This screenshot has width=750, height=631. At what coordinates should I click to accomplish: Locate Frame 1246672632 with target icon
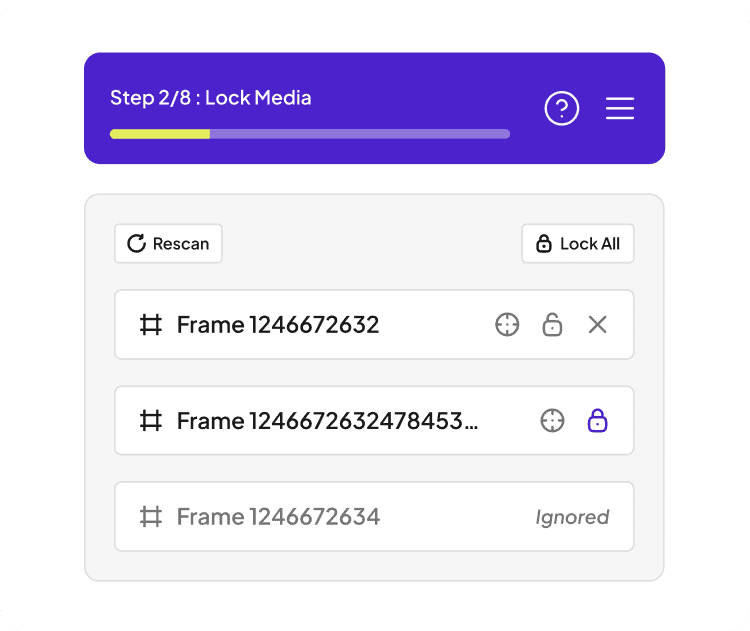click(x=507, y=325)
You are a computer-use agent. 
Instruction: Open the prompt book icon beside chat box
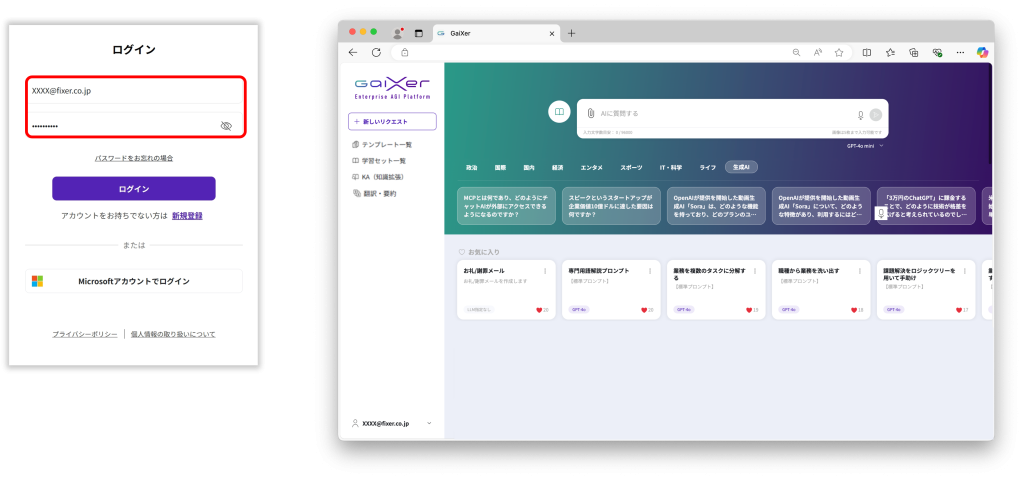[559, 112]
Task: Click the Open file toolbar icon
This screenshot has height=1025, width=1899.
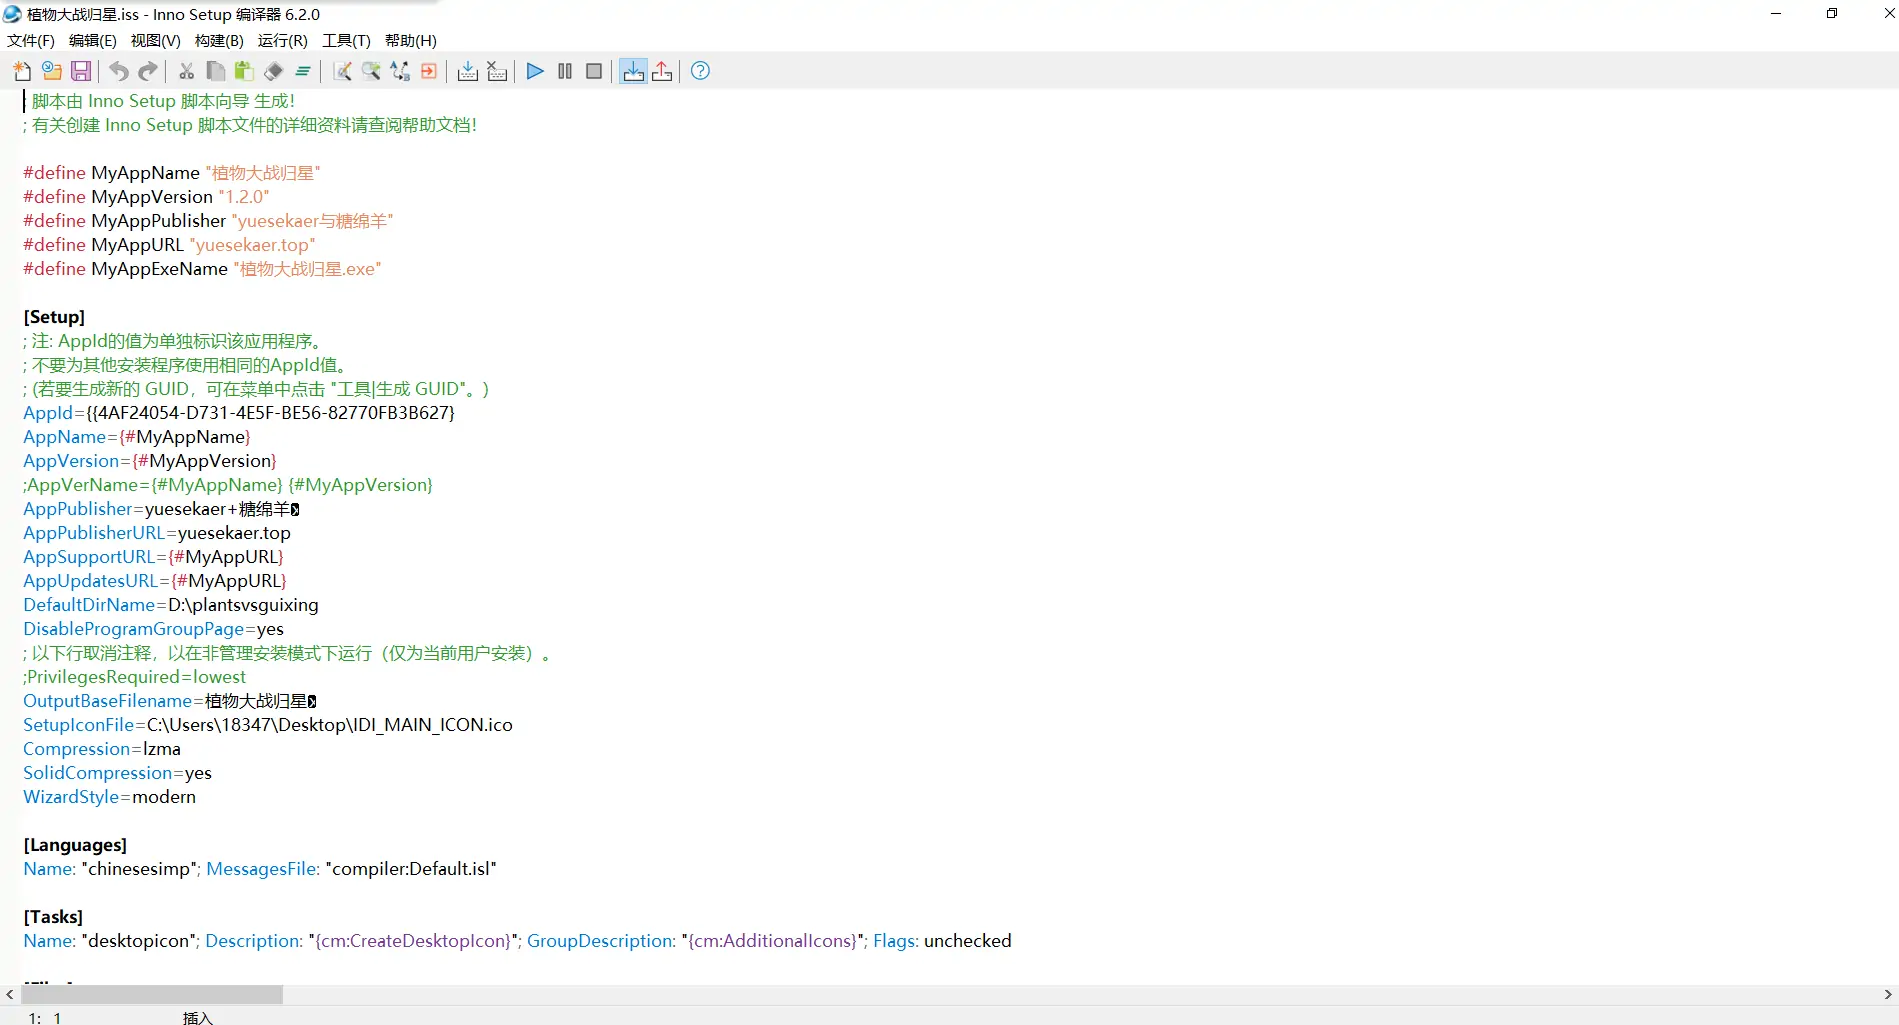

******************************

:: Problem to work on ::
Reproduce verbatim every line starting at the line that holds "Instruction: Open the" and ending with the final line of the data; omit the pictures.

:: Written response ::
Instruction: Open the prompt book icon beside chat box
[559, 112]
Task: Click the Open file toolbar icon
This screenshot has height=1025, width=1899.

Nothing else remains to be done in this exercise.